> [What to work on] Print all entries precisely as they are written.

> [Collected data]
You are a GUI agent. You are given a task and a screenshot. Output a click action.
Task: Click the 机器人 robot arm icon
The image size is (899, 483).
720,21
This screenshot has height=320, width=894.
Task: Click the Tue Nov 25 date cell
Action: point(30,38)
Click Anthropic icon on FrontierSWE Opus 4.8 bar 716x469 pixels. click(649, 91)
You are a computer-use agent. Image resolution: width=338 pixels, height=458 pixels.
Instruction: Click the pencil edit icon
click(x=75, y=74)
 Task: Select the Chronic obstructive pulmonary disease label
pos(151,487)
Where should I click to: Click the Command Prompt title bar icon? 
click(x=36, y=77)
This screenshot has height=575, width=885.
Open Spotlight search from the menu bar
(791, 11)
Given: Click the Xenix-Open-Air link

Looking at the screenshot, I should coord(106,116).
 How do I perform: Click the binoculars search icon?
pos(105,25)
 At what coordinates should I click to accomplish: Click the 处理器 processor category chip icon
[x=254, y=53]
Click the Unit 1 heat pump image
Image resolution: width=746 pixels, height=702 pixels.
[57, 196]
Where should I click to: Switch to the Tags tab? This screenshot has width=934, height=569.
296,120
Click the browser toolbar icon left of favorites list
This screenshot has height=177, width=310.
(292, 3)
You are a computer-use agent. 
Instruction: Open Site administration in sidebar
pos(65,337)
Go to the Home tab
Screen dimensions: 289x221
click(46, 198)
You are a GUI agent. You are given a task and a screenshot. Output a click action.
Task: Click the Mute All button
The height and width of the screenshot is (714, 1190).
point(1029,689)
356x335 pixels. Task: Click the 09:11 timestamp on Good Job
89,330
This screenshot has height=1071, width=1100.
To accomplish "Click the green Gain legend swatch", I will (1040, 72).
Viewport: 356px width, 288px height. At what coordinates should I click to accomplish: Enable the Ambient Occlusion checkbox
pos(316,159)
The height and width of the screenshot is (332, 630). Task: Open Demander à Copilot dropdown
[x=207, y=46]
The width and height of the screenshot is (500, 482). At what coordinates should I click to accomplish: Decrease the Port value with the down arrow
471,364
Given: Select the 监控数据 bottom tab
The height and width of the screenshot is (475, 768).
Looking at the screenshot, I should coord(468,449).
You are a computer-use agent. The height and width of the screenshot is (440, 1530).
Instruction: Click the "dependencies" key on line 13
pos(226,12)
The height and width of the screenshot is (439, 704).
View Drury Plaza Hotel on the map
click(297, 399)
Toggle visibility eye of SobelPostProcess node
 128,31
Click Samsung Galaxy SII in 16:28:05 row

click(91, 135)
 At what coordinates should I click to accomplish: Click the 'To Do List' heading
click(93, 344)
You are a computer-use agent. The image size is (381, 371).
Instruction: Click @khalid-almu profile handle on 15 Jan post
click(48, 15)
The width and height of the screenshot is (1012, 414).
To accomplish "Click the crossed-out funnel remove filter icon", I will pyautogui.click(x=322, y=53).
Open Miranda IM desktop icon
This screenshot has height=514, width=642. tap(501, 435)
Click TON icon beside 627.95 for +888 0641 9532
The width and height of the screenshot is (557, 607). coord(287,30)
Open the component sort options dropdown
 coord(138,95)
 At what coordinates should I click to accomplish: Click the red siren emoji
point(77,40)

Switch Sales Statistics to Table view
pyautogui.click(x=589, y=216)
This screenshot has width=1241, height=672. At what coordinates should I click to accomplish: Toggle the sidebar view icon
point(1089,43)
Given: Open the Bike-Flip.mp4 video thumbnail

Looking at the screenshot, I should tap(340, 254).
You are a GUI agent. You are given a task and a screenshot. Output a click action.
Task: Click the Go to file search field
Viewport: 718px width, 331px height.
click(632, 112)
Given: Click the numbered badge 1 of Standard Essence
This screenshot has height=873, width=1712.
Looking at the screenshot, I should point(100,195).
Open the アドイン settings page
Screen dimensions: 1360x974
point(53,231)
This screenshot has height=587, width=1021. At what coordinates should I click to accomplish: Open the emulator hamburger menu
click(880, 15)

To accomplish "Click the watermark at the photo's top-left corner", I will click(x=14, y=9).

> [Solution for this task]
You are a GUI agent. You are given a task and a screenshot. Output a click action.
Task: Click the 机器人 robot arm icon
The image size is (899, 483).
720,21
This screenshot has height=320, width=894.
Task: Click the Tue Nov 25 date cell
Action: point(30,38)
Click Anthropic icon on FrontierSWE Opus 4.8 bar 716x469 pixels. click(649, 91)
You are a computer-use agent. Image resolution: width=338 pixels, height=458 pixels.
Instruction: Click the pencil edit icon
click(x=75, y=74)
 Task: Select the Chronic obstructive pulmonary disease label
pos(151,487)
Where should I click to: Click the Command Prompt title bar icon? 
click(x=36, y=77)
This screenshot has height=575, width=885.
Open Spotlight search from the menu bar
(791, 11)
Given: Click the Xenix-Open-Air link

Looking at the screenshot, I should coord(106,116).
 How do I perform: Click the binoculars search icon?
pos(105,25)
 At what coordinates should I click to accomplish: Click the 处理器 processor category chip icon
[x=254, y=53]
Click the Unit 1 heat pump image
Image resolution: width=746 pixels, height=702 pixels.
[57, 196]
Where should I click to: Switch to the Tags tab? This screenshot has width=934, height=569.
296,120
Click the browser toolbar icon left of favorites list
This screenshot has height=177, width=310.
(292, 3)
You are a computer-use agent. 
Instruction: Open Site administration in sidebar
pos(65,337)
Go to the Home tab
Screen dimensions: 289x221
click(46, 198)
You are a GUI agent. You are given a task and a screenshot. Output a click action.
Task: Click the Mute All button
The height and width of the screenshot is (714, 1190).
point(1029,689)
356x335 pixels. Task: Click the 09:11 timestamp on Good Job
89,330
This screenshot has height=1071, width=1100.
To accomplish "Click the green Gain legend swatch", I will (1040, 72).
Viewport: 356px width, 288px height. At what coordinates should I click to accomplish: Enable the Ambient Occlusion checkbox
pos(316,159)
The height and width of the screenshot is (332, 630). Task: Open Demander à Copilot dropdown
[x=207, y=46]
The width and height of the screenshot is (500, 482). At what coordinates should I click to accomplish: Decrease the Port value with the down arrow
471,364
Given: Select the 监控数据 bottom tab
The height and width of the screenshot is (475, 768).
Looking at the screenshot, I should coord(468,449).
You are a computer-use agent. The height and width of the screenshot is (440, 1530).
Instruction: Click the "dependencies" key on line 13
pos(226,12)
The height and width of the screenshot is (439, 704).
View Drury Plaza Hotel on the map
click(297, 399)
Toggle visibility eye of SobelPostProcess node
 128,31
Click Samsung Galaxy SII in 16:28:05 row

click(91, 135)
 At what coordinates should I click to accomplish: Click the 'To Do List' heading
click(93, 344)
You are a computer-use agent. The image size is (381, 371).
Instruction: Click @khalid-almu profile handle on 15 Jan post
click(48, 15)
The width and height of the screenshot is (1012, 414).
To accomplish "Click the crossed-out funnel remove filter icon", I will pyautogui.click(x=322, y=53).
Open Miranda IM desktop icon
This screenshot has height=514, width=642. tap(501, 435)
Click TON icon beside 627.95 for +888 0641 9532
The width and height of the screenshot is (557, 607). coord(287,30)
Open the component sort options dropdown
 coord(138,95)
 At what coordinates should I click to accomplish: Click the red siren emoji
point(77,40)

Switch Sales Statistics to Table view
pyautogui.click(x=589, y=216)
This screenshot has width=1241, height=672. At what coordinates should I click to accomplish: Toggle the sidebar view icon
point(1089,43)
Given: Open the Bike-Flip.mp4 video thumbnail

Looking at the screenshot, I should tap(340, 254).
You are a GUI agent. You are given a task and a screenshot. Output a click action.
Task: Click the Go to file search field
Viewport: 718px width, 331px height.
click(632, 112)
Given: Click the numbered badge 1 of Standard Essence
This screenshot has height=873, width=1712.
Looking at the screenshot, I should point(100,195).
Open the アドイン settings page
Screen dimensions: 1360x974
point(53,231)
This screenshot has height=587, width=1021. At what coordinates should I click to accomplish: Open the emulator hamburger menu
click(880, 15)

To accomplish "Click the watermark at the photo's top-left corner", I will click(x=14, y=9).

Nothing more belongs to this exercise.